DATA SECTION
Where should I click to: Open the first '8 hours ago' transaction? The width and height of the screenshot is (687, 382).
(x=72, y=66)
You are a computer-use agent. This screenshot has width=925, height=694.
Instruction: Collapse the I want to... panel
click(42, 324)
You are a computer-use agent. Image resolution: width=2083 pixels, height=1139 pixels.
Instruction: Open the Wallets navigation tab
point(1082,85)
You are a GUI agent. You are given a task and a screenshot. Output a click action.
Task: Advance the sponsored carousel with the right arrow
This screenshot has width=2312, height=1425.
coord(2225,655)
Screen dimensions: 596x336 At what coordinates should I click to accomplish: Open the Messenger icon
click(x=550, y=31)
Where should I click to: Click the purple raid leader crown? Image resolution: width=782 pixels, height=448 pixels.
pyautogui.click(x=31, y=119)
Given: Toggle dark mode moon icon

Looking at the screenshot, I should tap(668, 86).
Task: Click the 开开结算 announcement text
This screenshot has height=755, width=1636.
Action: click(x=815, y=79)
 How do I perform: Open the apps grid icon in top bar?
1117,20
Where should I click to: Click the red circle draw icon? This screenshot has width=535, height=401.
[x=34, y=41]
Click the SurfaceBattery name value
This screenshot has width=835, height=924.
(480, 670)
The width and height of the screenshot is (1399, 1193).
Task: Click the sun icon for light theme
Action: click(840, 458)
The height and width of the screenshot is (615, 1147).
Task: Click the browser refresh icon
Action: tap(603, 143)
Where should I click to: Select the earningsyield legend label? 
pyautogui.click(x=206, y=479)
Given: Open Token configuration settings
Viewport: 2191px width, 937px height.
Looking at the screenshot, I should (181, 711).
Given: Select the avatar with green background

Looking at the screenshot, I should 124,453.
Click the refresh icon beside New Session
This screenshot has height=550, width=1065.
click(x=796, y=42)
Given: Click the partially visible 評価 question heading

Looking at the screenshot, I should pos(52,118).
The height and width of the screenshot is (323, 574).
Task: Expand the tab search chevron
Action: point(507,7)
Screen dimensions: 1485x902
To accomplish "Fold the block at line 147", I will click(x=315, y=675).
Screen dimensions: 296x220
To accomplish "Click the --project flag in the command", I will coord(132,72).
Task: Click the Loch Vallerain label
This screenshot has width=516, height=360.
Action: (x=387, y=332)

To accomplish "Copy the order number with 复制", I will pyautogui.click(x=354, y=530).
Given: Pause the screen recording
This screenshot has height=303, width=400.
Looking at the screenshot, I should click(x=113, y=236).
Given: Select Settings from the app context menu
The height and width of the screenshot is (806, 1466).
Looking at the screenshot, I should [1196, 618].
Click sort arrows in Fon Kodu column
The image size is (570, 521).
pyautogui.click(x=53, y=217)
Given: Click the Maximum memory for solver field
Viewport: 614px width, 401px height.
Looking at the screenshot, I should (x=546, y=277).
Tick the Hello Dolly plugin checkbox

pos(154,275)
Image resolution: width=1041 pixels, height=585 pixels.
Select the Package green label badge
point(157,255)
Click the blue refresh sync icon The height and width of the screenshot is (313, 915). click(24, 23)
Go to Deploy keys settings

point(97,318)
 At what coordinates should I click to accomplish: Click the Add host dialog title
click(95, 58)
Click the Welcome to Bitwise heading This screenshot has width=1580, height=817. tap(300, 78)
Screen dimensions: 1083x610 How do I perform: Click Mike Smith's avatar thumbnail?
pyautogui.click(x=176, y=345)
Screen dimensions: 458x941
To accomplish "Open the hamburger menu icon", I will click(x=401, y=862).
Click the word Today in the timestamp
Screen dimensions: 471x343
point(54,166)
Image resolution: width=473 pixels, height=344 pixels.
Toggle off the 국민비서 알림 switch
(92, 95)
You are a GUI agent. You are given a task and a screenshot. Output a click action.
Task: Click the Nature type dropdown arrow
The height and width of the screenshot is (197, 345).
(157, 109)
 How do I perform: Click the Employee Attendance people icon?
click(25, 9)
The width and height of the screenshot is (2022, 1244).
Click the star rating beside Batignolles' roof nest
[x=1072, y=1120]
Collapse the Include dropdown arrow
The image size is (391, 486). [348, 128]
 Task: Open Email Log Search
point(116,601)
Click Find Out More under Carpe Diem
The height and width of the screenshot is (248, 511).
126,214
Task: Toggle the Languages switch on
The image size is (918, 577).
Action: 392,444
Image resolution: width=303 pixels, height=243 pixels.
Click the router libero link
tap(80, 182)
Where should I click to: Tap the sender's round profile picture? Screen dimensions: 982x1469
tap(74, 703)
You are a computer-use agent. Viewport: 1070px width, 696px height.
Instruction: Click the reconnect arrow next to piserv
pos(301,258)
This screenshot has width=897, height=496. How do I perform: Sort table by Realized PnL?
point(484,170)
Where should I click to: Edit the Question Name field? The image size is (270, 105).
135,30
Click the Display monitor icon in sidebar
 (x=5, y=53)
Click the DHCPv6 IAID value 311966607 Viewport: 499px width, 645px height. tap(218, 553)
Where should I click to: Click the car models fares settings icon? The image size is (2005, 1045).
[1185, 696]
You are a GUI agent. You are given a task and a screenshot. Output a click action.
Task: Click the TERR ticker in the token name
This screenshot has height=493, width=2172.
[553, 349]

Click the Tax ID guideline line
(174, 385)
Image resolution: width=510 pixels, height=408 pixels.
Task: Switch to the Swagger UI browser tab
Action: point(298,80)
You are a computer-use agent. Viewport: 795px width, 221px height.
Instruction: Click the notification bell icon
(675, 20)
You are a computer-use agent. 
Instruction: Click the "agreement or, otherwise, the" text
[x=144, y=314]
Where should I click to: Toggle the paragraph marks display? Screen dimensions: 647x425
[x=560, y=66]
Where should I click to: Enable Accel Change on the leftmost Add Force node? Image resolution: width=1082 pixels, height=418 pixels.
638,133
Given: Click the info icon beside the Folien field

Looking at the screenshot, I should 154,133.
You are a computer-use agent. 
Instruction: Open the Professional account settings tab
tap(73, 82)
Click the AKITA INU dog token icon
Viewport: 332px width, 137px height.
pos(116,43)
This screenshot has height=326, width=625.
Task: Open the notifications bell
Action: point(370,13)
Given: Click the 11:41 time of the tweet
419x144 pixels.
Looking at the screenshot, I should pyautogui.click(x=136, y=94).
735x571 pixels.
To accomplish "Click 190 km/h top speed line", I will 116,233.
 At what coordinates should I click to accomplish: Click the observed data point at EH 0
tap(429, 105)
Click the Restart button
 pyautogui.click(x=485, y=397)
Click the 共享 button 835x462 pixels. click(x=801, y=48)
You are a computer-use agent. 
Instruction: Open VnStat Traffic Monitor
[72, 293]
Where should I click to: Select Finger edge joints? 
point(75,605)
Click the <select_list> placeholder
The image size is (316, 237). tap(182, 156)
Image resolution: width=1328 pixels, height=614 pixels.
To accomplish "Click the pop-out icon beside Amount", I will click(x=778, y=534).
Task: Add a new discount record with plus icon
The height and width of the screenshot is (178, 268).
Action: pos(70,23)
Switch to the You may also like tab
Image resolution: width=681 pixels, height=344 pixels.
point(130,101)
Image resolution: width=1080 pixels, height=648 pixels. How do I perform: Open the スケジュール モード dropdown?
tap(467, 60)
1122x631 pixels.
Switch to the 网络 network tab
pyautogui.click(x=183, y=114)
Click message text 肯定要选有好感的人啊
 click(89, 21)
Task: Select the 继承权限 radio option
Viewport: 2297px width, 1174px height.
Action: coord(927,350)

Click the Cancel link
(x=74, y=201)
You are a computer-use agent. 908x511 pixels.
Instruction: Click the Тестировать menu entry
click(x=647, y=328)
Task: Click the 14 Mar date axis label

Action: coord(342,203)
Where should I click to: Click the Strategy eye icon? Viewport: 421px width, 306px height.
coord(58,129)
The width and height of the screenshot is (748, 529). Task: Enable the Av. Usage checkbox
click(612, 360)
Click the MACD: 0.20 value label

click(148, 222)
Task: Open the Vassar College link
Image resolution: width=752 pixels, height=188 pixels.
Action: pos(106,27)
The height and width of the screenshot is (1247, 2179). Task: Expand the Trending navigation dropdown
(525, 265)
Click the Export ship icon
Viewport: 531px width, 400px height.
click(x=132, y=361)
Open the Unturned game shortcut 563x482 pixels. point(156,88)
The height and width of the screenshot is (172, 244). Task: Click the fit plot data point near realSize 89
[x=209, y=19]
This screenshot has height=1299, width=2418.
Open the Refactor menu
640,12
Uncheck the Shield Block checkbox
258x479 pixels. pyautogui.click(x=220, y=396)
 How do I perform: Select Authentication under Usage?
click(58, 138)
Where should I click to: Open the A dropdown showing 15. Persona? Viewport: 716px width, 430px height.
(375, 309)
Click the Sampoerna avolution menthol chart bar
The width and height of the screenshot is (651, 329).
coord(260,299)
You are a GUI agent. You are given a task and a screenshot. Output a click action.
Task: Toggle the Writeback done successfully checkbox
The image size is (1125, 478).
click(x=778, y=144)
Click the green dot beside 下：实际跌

CHALLENGE
Copy the data word for word, starting at the line that contains "Where should I click to: Open the A" and ending at the last line of the data.

FINAL RESULT
Where should I click to: Open the A dropdown showing 15. Persona? Viewport: 716px width, 430px height.
(375, 309)
Click the Sampoerna avolution menthol chart bar
The width and height of the screenshot is (651, 329).
coord(260,299)
You are a GUI agent. You are given a task and a screenshot. Output a click action.
Task: Toggle the Writeback done successfully checkbox
The image size is (1125, 478).
click(x=778, y=144)
Click the green dot beside 下：实际跌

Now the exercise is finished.